> **TASK**: In the data below, count every line that holds the string "will" and reply with the number alone.

> **PROVIDED MATERIAL**:
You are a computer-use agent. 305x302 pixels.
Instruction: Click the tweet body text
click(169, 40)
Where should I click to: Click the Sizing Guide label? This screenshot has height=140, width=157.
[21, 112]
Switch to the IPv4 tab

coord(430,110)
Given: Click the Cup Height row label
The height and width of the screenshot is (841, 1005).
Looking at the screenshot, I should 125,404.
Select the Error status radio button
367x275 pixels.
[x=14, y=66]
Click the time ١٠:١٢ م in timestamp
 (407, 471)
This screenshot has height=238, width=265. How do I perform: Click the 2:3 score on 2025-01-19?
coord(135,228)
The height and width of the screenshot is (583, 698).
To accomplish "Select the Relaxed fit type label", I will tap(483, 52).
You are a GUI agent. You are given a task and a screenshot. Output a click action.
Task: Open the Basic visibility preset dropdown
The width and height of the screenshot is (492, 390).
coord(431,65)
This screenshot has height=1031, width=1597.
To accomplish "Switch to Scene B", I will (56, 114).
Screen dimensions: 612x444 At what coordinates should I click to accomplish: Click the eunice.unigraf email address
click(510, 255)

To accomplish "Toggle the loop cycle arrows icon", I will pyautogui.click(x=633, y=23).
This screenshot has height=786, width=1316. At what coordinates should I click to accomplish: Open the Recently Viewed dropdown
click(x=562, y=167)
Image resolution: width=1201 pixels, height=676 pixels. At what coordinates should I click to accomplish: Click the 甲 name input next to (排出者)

> **EXERCISE RESULT**: 3